START RECORDS TO PROCESS

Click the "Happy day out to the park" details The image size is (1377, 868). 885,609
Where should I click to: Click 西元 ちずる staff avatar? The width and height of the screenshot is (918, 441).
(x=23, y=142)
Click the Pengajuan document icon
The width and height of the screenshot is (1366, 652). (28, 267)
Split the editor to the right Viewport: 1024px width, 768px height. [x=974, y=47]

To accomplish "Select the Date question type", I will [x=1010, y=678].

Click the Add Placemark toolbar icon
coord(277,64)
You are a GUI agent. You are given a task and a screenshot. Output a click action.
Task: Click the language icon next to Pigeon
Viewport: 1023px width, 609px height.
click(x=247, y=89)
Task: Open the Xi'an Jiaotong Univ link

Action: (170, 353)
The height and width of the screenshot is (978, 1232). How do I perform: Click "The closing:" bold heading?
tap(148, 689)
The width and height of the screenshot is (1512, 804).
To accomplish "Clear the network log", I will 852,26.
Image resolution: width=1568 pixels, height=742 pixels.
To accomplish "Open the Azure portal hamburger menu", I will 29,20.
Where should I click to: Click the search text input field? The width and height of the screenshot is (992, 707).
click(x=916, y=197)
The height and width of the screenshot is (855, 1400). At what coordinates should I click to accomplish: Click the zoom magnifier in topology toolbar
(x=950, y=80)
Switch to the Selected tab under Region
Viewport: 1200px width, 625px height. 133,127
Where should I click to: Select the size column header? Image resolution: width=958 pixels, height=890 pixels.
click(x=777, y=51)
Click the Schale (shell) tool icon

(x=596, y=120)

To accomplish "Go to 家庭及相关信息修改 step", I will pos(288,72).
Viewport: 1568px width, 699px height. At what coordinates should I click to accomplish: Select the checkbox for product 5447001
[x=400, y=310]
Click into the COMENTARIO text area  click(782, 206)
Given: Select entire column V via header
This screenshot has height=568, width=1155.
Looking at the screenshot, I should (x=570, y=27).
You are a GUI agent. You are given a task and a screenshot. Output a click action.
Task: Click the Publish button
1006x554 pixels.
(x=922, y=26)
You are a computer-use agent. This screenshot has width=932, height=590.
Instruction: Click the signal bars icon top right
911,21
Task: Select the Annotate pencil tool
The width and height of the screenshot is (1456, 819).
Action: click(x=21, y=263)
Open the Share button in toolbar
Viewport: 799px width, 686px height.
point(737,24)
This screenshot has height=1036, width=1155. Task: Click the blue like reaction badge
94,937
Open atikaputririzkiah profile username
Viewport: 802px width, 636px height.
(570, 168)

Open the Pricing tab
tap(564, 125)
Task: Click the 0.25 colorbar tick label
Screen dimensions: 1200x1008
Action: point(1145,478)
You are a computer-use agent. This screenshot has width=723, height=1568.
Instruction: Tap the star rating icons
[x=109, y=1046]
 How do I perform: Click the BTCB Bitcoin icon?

END RECORDS TO PROCESS

TASK TO COMPLETE:
Reproduce every one of the dataset items above verbatim, without altering any line.

EXERCISE OUTPUT:
Click the "Happy day out to the park" details The image size is (1377, 868). 885,609
Where should I click to: Click 西元 ちずる staff avatar? The width and height of the screenshot is (918, 441).
(x=23, y=142)
Click the Pengajuan document icon
The width and height of the screenshot is (1366, 652). (28, 267)
Split the editor to the right Viewport: 1024px width, 768px height. [x=974, y=47]

To accomplish "Select the Date question type", I will [x=1010, y=678].

Click the Add Placemark toolbar icon
coord(277,64)
You are a GUI agent. You are given a task and a screenshot. Output a click action.
Task: Click the language icon next to Pigeon
Viewport: 1023px width, 609px height.
click(x=247, y=89)
Task: Open the Xi'an Jiaotong Univ link

Action: (170, 353)
The height and width of the screenshot is (978, 1232). How do I perform: Click "The closing:" bold heading?
tap(148, 689)
The width and height of the screenshot is (1512, 804).
To accomplish "Clear the network log", I will 852,26.
Image resolution: width=1568 pixels, height=742 pixels.
To accomplish "Open the Azure portal hamburger menu", I will 29,20.
Where should I click to: Click the search text input field? The width and height of the screenshot is (992, 707).
click(x=916, y=197)
The height and width of the screenshot is (855, 1400). At what coordinates should I click to accomplish: Click the zoom magnifier in topology toolbar
(x=950, y=80)
Switch to the Selected tab under Region
Viewport: 1200px width, 625px height. 133,127
Where should I click to: Select the size column header? Image resolution: width=958 pixels, height=890 pixels.
click(x=777, y=51)
Click the Schale (shell) tool icon

(x=596, y=120)

To accomplish "Go to 家庭及相关信息修改 step", I will pos(288,72).
Viewport: 1568px width, 699px height. At what coordinates should I click to accomplish: Select the checkbox for product 5447001
[x=400, y=310]
Click into the COMENTARIO text area  click(782, 206)
Given: Select entire column V via header
This screenshot has height=568, width=1155.
Looking at the screenshot, I should (x=570, y=27).
You are a GUI agent. You are given a task and a screenshot. Output a click action.
Task: Click the Publish button
1006x554 pixels.
(x=922, y=26)
You are a computer-use agent. This screenshot has width=932, height=590.
Instruction: Click the signal bars icon top right
911,21
Task: Select the Annotate pencil tool
The width and height of the screenshot is (1456, 819).
Action: click(x=21, y=263)
Open the Share button in toolbar
Viewport: 799px width, 686px height.
point(737,24)
This screenshot has height=1036, width=1155. Task: Click the blue like reaction badge
94,937
Open atikaputririzkiah profile username
Viewport: 802px width, 636px height.
(570, 168)

Open the Pricing tab
tap(564, 125)
Task: Click the 0.25 colorbar tick label
Screen dimensions: 1200x1008
Action: point(1145,478)
You are a computer-use agent. This screenshot has width=723, height=1568.
Instruction: Tap the star rating icons
[x=109, y=1046]
 How do I perform: Click the BTCB Bitcoin icon?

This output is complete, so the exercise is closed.